What is Mindfulness?

 Mind-fulness = having a full mind? Reading those two words apart from one another suggests mindfulness is some act of brain overstimulation - when really, it’s the opposite. The social buzz word mindfulness plays in the same league as breathwork, bulletproof coffee, paleo, gua sha and Pilates: it’s in everyone’s mouth in the wellness industry, but what it is and how it works isn’t obvious.

Mindfulness is our capability of being fully present in a moment, to be attentive to our thoughts, feelings and bodily sensations without judging. There’s a lot of different ways to get to this state of being, but from what we see today in society, it seems harder and harder for people to be mindful when dealing with information overload on their phones and desktops, with the constant pressure to be productive and always available, and with our attention spans getting shorter and shorter.  

Incorporating mindfulness into our lives may have more benefits than you would think, as scientific evidence suggests. ‘When we practice being mindful, we’re slowing our breathing and decreasing activity in our sympathetic nervous system, aka our fight-or-flight response.’ says Dr Shaliza Shorey, Psy.D., a Clinical Neuropsychologist and the Co-President of the American Association of Pain Psychology.
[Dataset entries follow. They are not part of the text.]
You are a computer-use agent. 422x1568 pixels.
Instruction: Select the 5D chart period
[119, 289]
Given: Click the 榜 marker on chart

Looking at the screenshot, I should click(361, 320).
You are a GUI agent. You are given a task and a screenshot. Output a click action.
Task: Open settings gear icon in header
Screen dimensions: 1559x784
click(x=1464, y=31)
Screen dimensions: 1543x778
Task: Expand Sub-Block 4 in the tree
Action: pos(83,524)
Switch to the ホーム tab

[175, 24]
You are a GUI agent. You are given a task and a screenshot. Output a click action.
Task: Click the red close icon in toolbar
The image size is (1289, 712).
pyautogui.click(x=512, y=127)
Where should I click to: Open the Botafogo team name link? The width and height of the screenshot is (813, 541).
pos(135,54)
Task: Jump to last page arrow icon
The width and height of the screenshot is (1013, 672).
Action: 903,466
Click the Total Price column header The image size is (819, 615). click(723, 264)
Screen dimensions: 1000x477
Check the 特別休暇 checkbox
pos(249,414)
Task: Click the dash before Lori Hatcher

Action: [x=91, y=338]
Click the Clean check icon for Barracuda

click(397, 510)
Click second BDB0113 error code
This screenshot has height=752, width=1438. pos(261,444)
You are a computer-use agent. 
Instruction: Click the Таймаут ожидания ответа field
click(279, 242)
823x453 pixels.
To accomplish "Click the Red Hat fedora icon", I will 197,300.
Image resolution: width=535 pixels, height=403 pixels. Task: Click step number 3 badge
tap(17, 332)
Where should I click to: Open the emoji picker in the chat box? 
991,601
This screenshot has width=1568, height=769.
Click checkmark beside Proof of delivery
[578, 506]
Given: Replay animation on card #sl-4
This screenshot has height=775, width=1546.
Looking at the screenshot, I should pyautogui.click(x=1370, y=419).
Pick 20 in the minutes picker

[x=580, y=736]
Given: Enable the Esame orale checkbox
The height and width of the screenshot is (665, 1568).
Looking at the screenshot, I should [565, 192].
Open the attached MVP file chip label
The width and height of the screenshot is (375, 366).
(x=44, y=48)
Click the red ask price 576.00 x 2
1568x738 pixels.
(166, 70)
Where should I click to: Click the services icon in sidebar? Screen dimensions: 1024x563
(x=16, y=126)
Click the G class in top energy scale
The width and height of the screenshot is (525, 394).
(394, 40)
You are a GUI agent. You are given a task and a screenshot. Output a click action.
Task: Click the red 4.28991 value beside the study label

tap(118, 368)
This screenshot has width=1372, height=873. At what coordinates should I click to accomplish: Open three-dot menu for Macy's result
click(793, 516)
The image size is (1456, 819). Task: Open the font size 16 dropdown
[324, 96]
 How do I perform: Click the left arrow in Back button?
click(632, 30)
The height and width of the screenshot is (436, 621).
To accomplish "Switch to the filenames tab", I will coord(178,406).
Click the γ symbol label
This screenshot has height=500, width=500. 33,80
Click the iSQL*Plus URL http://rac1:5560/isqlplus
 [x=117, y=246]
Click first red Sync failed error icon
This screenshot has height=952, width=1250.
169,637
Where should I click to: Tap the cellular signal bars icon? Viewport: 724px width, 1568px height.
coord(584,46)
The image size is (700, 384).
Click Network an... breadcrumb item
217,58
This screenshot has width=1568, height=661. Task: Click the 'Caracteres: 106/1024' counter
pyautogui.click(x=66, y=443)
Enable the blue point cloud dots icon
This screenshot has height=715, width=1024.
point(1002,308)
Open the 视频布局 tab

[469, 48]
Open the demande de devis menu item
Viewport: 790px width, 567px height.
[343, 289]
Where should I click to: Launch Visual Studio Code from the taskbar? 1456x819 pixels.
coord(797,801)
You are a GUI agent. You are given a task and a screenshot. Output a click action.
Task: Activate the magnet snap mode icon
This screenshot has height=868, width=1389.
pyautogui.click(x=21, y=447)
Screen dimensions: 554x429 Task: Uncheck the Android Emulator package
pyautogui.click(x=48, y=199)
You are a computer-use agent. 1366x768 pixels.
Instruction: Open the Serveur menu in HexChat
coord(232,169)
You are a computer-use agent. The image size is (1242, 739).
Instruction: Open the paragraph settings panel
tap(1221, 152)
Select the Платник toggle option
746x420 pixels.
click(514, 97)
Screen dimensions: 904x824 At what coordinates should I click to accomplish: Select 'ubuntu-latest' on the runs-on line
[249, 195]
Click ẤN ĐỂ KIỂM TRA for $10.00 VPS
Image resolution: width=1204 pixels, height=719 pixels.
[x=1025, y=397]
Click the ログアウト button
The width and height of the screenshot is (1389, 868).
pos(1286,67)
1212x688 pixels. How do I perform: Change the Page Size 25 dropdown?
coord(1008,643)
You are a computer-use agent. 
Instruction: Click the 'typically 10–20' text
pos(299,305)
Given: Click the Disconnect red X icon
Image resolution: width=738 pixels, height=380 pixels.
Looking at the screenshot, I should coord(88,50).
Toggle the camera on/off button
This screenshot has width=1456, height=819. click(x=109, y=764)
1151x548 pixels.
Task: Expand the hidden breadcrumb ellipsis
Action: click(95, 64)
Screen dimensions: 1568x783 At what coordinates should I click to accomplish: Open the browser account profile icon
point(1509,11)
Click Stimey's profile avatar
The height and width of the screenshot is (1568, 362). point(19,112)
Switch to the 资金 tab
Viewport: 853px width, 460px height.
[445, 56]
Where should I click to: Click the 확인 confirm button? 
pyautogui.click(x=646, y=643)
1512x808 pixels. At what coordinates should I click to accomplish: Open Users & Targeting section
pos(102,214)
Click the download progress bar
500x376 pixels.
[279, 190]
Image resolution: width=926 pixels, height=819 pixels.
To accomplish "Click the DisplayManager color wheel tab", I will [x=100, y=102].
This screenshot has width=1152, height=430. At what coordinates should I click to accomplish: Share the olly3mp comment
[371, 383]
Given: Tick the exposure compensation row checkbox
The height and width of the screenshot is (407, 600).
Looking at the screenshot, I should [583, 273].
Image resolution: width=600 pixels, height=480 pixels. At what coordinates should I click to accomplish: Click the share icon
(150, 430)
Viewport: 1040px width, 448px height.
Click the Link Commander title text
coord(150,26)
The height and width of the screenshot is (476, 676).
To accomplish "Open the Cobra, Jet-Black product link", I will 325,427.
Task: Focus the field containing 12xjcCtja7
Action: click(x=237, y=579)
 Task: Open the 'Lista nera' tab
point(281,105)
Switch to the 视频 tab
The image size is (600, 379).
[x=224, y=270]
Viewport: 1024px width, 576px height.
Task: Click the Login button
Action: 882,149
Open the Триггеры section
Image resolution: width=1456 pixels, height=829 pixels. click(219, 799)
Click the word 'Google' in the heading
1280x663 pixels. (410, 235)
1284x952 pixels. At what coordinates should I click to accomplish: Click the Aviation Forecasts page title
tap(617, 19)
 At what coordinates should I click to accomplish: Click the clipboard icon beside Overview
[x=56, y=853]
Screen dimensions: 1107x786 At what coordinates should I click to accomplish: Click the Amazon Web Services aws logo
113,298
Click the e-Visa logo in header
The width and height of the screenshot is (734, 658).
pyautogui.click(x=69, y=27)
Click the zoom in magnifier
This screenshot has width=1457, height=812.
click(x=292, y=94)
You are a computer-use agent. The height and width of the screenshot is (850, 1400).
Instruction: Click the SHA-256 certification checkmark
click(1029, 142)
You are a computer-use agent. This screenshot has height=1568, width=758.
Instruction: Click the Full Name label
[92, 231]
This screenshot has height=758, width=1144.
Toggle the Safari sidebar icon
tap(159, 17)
Even conditions that are believed to be purely medical, such as autoimmune illnesses, diabetes, asthma, etc., are managed much better in regular meditators versus those who don’t use [mindfulness] techniques,” she says. In addition, mindfulness assists in better sleep, better cognitive and emotional functioning as well as reduced anxiety.



 Becoming and being mindful can look very different for everyone, but it starts with baby steps - as does everything that can be nourished and grow into something powerful. Being mindful is about slowing down just as much as it is about finding your unique way of exercising it in a sustainable way.


Some people may want to start their mindful journey with a one minute meditation in which they pay close but non-judgmental attention to their thoughts, their breath, their body and their basic senses (hearing, smell, taste). Meditation and breathwork techniques are numerous and they can last from 1 to 90 minutes, or longer. For me, even just 10 minutes of mindful breathing in the morning can make the whole day have a different candy colour.



 A good way of achieving mindfulness throughout the day is to just stop for a second, even if this seems impossible when the next meeting is 5 minutes away, the kids are crying for snacks and your in-laws are coming over. Closing your eyes, taking three deep breaths and just focusing on what you can hear and smell can help a lot with resetting the nervous system and finding some clear thoughts in order to be less reactive in stressful situations.



Aligning movement with breath in Yoga, Pilates, Tai Chi and other gentle exercise practices can greatly assist in achieving above mentioned results. 

It’s the intention that counts. Once you decide to be more mindful, you’ll find it easier throughout the day to stop, breathe and observe instead of react. Take a break, not only because you deserve it, but because your body and brain will make up 1000 fold for the ‘lost time’ you thought you couldn’t take out of your day.